EGINO da VERONA. - Discende probabilmente da nobile famiglia sveva imparentata con i duchi Alcholfinger; fu educato nel monastero di Reichenau dove ebbe un'ottima formazione culturale.
Fu al servizio di Carlomagno che lo mandò vescovo a Verona nel 772, perché contribuisse a rafforzare il dominio carolingio nell'alta Italia. E. ottenne non solo successi politici ma promosse pure gli interessi di lì buon governo della diocesi. Dopo molti anni di governo ritornò a Reichenau presso l'abate Valdo, suo amico, e qui, ca. il 799, fondò Niederzell, una chiesa dedicata ai ss. Pietro e Paolo. Aveva lasciato a Verona, quale vicario della diocesi, Ratoldo, forse suo nipote, già cappellano maggiore della corte di Pipino.

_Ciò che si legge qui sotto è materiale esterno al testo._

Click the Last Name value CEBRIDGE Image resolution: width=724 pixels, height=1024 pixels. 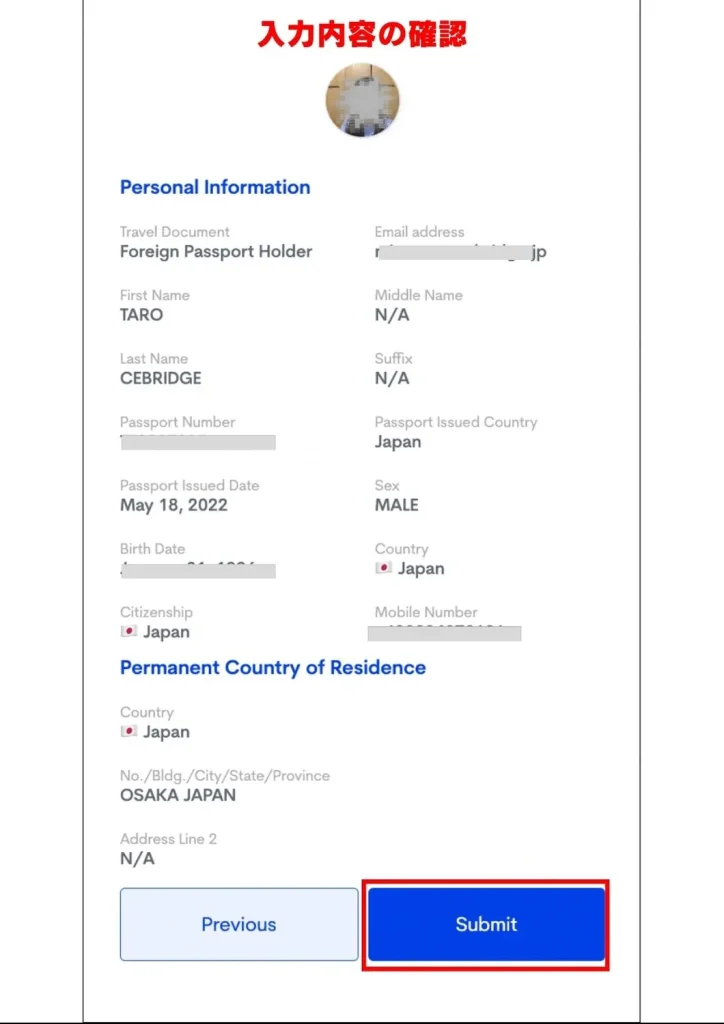(160, 378)
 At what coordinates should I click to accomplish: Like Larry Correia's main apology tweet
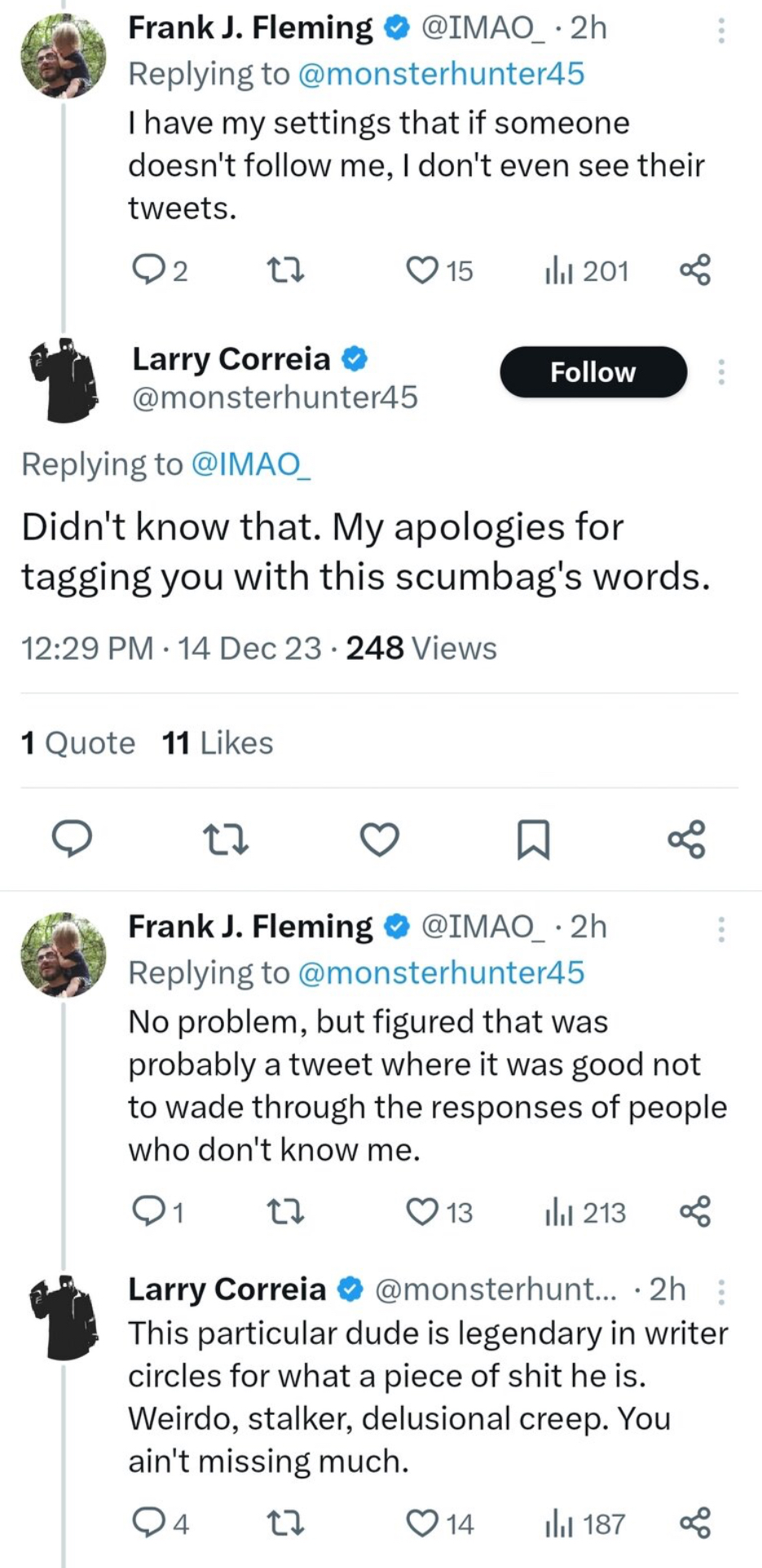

Morì a Reichenau il 27 febbr. dell'800, come attesta la cronaca di Ermanno Contratto.
Di interesse letterario E. lasciò una preziosa raccolta di omelie di Padri della Chiesa, specialmente Agostino e Leone, e molti altri minori. La raccolta appartiene al gruppo degli antichi sermonari di tipo romano, quali quello di Alano di Farfa e di S. Pietro in Vaticano, più tardi soppiantati da quello di Paolo Diacono.